Bupati Halmahera Timur nonaktif, Rudi Erawan saat menjalani sidang lanjutan di Pengadilan Tipikor, Jakarta, Rabu (1/8). Rudi merupakan terdakwa kasus suap proyek Kementerian PUPR tahun 2016. (Liputan6.com/Helmi Fithriansyah)

Bupati Halmahera Timur Rudi Erawan menjadi terdakwa kasus suap senilai Rp 6,3 miliar dari mantan Kepala BPJN IX Maluku dan Maluku Utara, Amran HI Mustary.

Di 2015, Rudy bertemu Sekretaris DPD PDIP Provinsi Maluku Utara Ikram Haris, di satu cafe di Jakarta. Dalam pertemuan itu, Ikram menyampaikan keinginan Amran kepada Rudy agar dipindah kantor ke Kementerian Pekerjaan Umum Provinsi Maluku Utara, lantaran saat itu Amran sedang tidak menduduki jabatan. Permintaan Amran dikabulkan oleh Rudi.

Atas perbuatanya, Rudi dinilai terbukti telah melanggar Pasal 11 Undang-Undang Nomor 31 Tahun 1999 tentang Pemberantasan Tindak Pidana Korupsi, sebagaimana telah diubah dengan Undang-Undang Nomor 20 Tahun 2001 juncto Pasal 55 ayat 1 ke-1 KUHP.

Rudi divonis pidana penjara 4 tahun 6 bulan oleh majelis hakim Pengadilan Tipikor, Jakarta Pusat. Hak politik Rudi juga dicabut selama lima tahun usai menjalani pidana pokok. Ia juga harus membayar denda Rp 250 juta atau diganti pidana kurungan 6 bulan.

Vonis ini lebih ringan dari tuntutan jaksa pada KPK, yang menuntutnya 5 tahun penjara.

 


4. Bupati Nganjuk, Jawa Timur

Kadis Dikbud Pemkab Nganjuk, Ibnu Hajar keluar di Gedung KPK, Jakarta, Rabu (1/11). Ibnu Hajar diperiksa sebagai saksi dugaan suap mutasi dan promosi jabatan di lingkungan Pemkab Nganjuk dengan tersangka Suwandi. (Liputan6.com/Helmi Fithriansyah)
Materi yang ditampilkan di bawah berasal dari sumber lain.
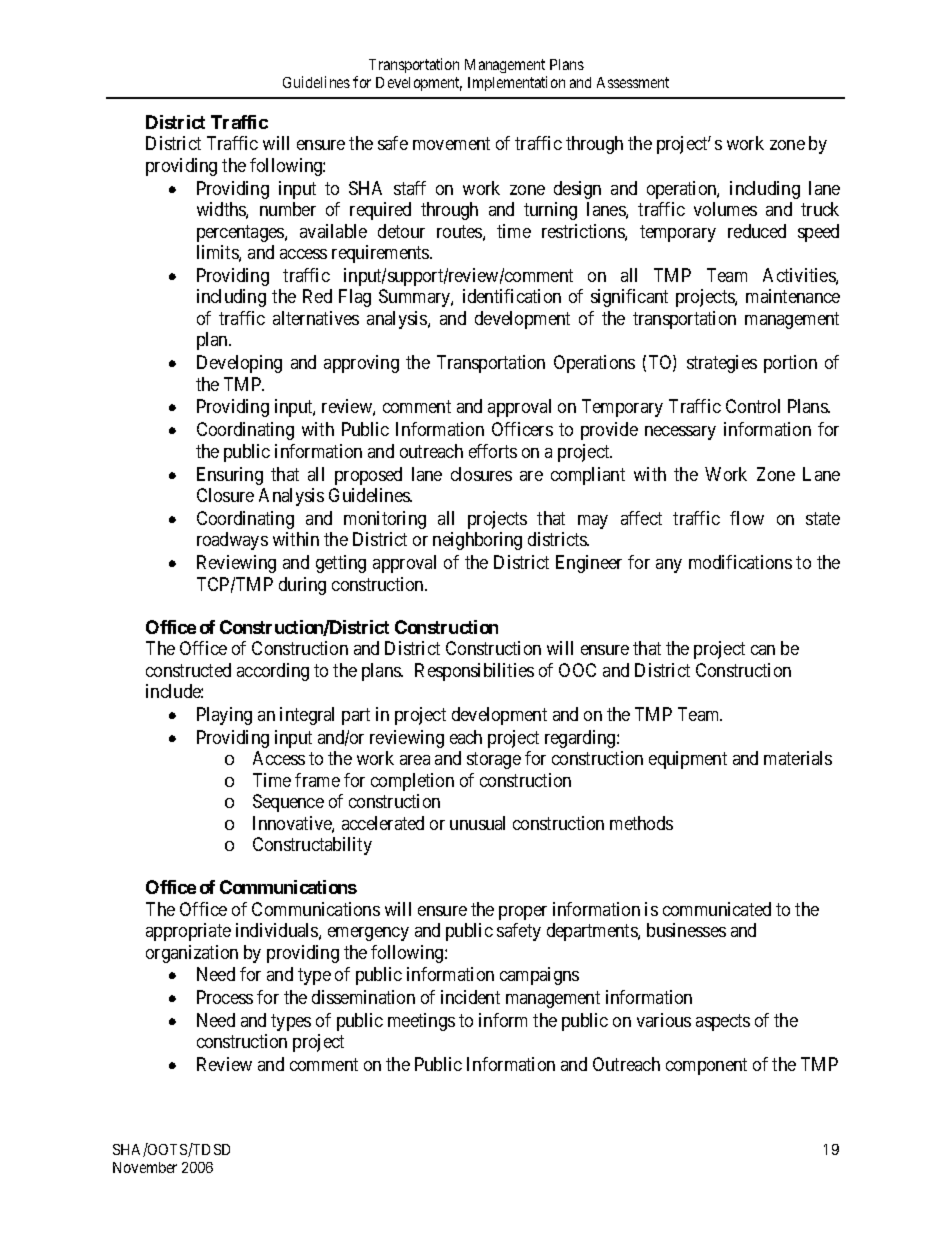  Describe the element at coordinates (740, 562) in the document. I see `modifications` at that location.
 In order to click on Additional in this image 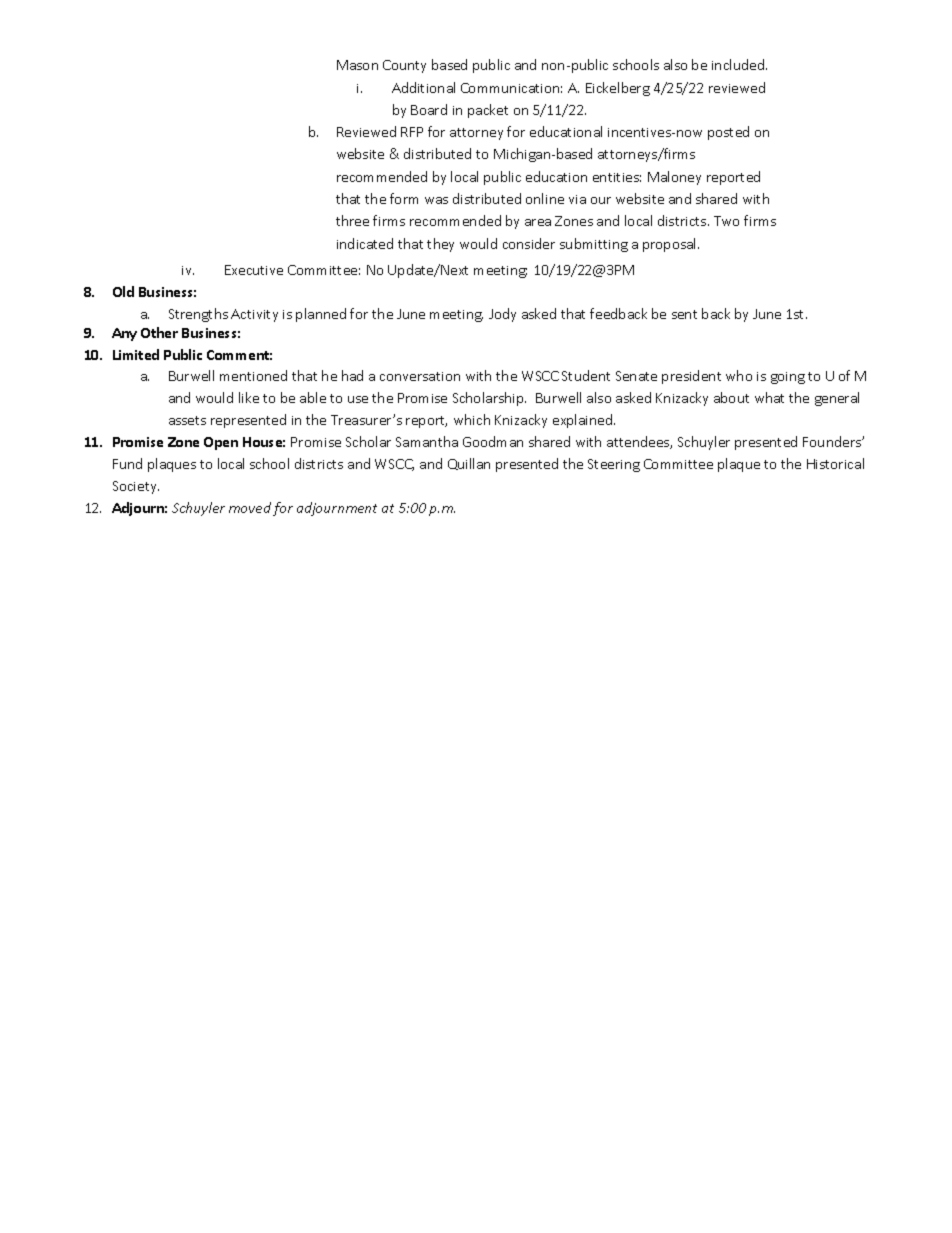, I will do `click(423, 87)`.
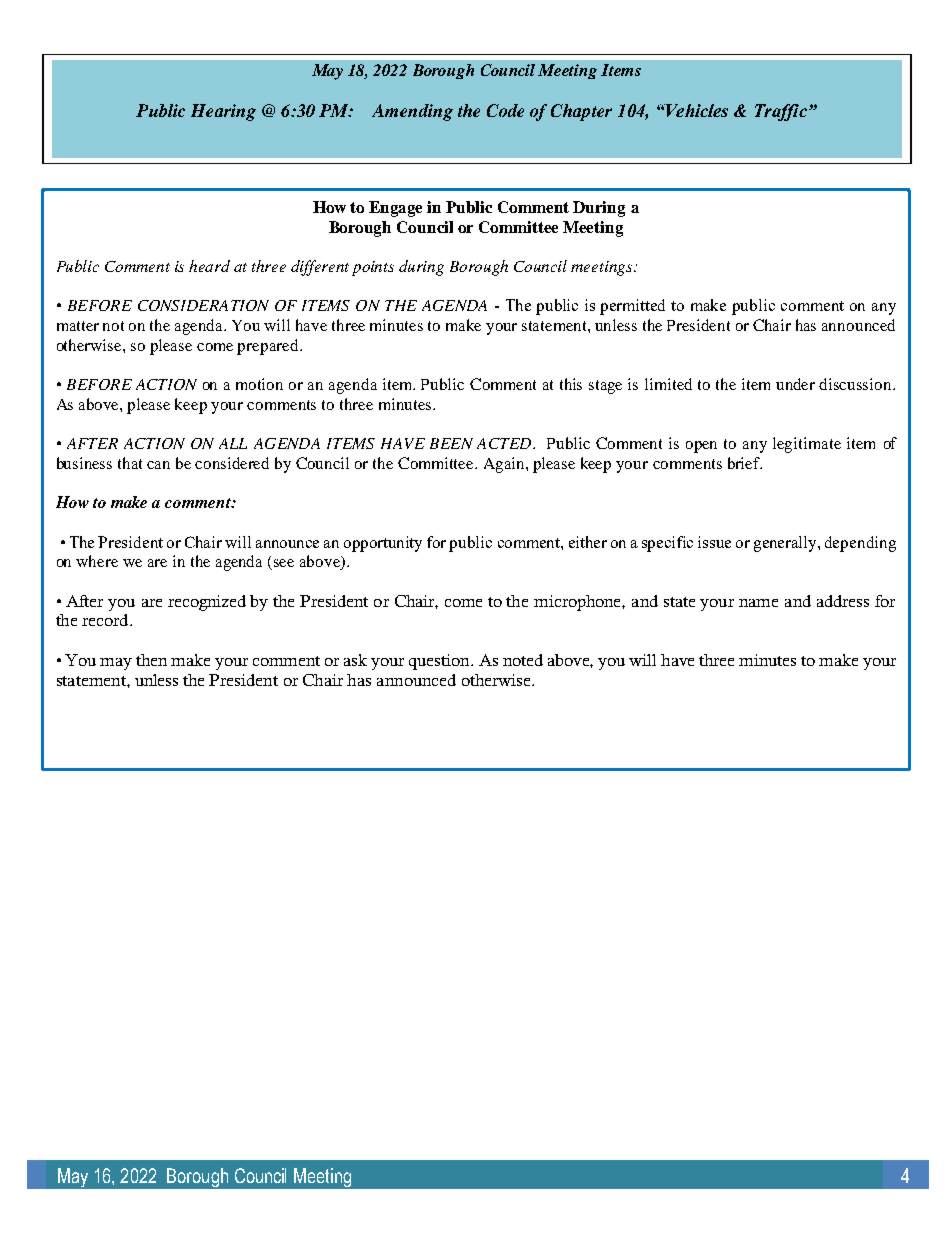 This screenshot has height=1233, width=952. Describe the element at coordinates (781, 112) in the screenshot. I see `Traffic` at that location.
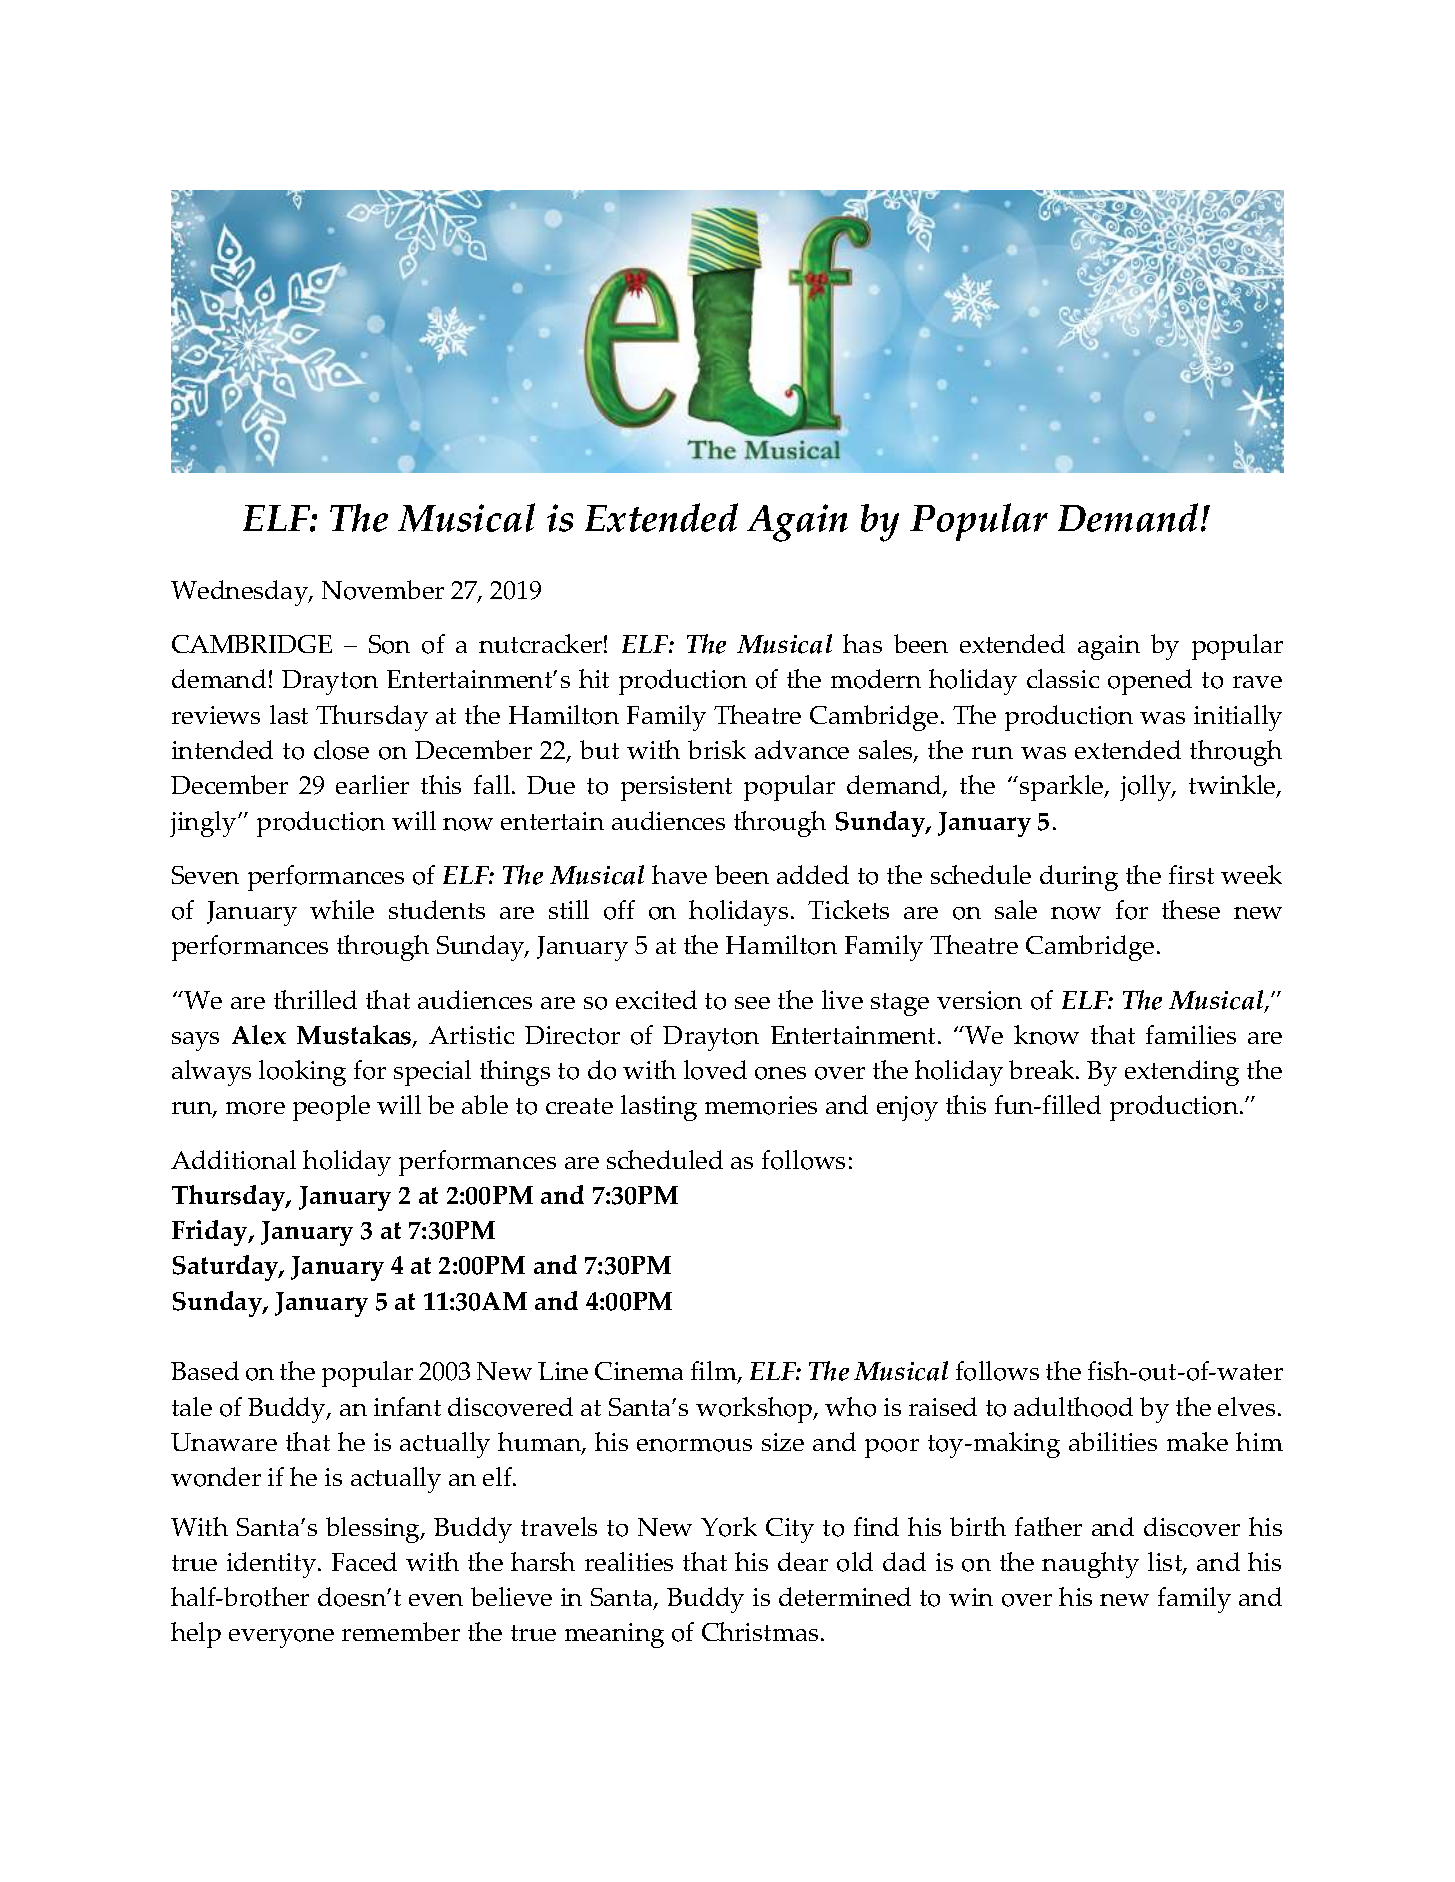 Image resolution: width=1455 pixels, height=1882 pixels. Describe the element at coordinates (205, 1370) in the screenshot. I see `Based` at that location.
Bupati Nganjuk Taufiqurrahman menjadi tersangka kasus dugaan suap jual beli jabatan setelah terjaring OTT oleh tim KPK pada Rabu (25/10/2017). Saat itu, Taufiqurrahman tengah menerima uang suap dalam dua tas berwarna hitam sebesar Rp 298 juta.

Selain Taufiqurrahman, KPK juga menetapkan empat orang lainnya sebagai tersangka dalam kasus suap tersebut, Yakni Kepala Sekolah SMPN 2 Ngronggot Suwandi (SUW), dan Kadis Pendidikan dan Kebudayaan Nganjuk Ibnu Hajar (IH).

Kemudian Kepala Bagian Umum RSUD Nganjuk Mokhammad Bisri (MB) dan Kepala Dinas (Kadis) Lingkungan Hidup Nganjuk Hariyanto (H).

 


5. Bupati Klaten, Jawa Tengah

Tersangka dugaan suap terkait promosi dan mutasi jabatan di lingkungan Kabupaten Klaten, Sri Hartini usai menjalani pemeriksaan di Gedung KPK, Jakarta, Rabu (11/1). (Liputan6.com/Helmi Afandi)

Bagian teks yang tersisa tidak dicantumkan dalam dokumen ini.